The Suggestibility of Silicon
When a human forecaster says "I think there's a 35% chance of X," that number is grounded in something — a mental model, a reference class, a gut feeling accumulated over years. Ask them again tomorrow, and barring new information, they'll say something close to 35%.
LLMs don't work this way. Their probability estimates are produced anew each time, sampled from learned distributions conditioned on the prompt. There is no persistent internal belief state. The number you get depends on the roll of the dice — and, more troublingly, on exactly how you phrase the question.
We designed three experiments to measure this. The results suggest that the probability estimates frontier models produce are far more fragile than most users assume.
Designing the question set
Before running experiments, we needed questions that would actually stress-test whether models have stable internal beliefs — not just whether they can pattern-match to common forecasting benchmarks.

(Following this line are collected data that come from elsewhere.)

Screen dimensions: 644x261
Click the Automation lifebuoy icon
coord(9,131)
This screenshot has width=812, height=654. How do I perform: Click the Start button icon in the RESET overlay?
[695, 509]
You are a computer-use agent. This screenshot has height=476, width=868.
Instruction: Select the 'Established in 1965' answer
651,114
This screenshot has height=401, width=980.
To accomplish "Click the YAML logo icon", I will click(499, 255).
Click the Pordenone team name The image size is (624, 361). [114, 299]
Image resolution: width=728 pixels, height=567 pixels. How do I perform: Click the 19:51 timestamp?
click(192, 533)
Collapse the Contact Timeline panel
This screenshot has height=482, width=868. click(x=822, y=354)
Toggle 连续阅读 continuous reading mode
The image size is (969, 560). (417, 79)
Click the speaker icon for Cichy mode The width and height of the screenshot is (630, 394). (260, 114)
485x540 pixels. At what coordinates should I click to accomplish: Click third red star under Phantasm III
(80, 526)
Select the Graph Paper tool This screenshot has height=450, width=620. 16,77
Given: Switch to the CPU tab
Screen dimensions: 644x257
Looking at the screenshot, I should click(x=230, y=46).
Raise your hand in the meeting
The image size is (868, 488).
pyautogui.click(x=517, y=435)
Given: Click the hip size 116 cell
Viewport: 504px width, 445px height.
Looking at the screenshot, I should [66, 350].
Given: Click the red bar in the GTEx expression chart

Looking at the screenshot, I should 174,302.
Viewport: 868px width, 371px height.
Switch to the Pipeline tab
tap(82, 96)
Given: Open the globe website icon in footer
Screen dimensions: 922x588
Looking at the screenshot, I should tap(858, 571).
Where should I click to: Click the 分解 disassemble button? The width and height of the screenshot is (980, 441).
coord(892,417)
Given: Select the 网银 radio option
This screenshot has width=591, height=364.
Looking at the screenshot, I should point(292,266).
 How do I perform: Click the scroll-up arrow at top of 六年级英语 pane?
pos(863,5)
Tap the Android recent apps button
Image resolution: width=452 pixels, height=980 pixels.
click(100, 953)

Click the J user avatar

The design of the question set matters as much as the experiments themselves.
How we derived the questions
We started with a broad universe of forecasting questions spanning AI infrastructure, semiconductors, energy markets, and geopolitics. From this, we applied three filters:
Domain diversity. Questions were stratified across sectors to avoid measuring a model's depth in one domain and mistaking it for general forecasting ability. A model that's well-calibrated on AI timelines but wildly inconsistent on energy policy is not a good forecaster — it's a specialist with blind spots.
Probability band coverage. We deliberately selected questions spanning the full probability range — low-probability events (<20%), genuinely uncertain outcomes (20-60%), and high-probability developments (>60%). This matters because models behave very differently across bands: they tend to be more stable at the extremes and most fragile in the middle, where the signal is genuinely ambiguous.
Resolution horizon. We intentionally chose questions that resolve months to years out, not days or weeks. This is a critical design choice. A system that produces stable forecasts on "Will it rain in London tomorrow?" — where the base rate is strong and the information is dense — tells you very little. The harder and more important test is whether a model can maintain a coherent probabilistic view about events that won't resolve for a long time.
Why longer horizons matter
Longer-horizon forecasts are where stability becomes a genuine requirement, not a convenience. Here's why:
A forecast about an event six months away should not change by 15 percentage points between Tuesday and Wednesday if no material information has arrived. A human forecaster at a superforecasting tournament would not suddenly revise "Will there be a major semiconductor export restriction by Q4?" from 40% to 55% without a reason. If their estimate moved that much on repeated asking, they would be flagged as uncalibrated.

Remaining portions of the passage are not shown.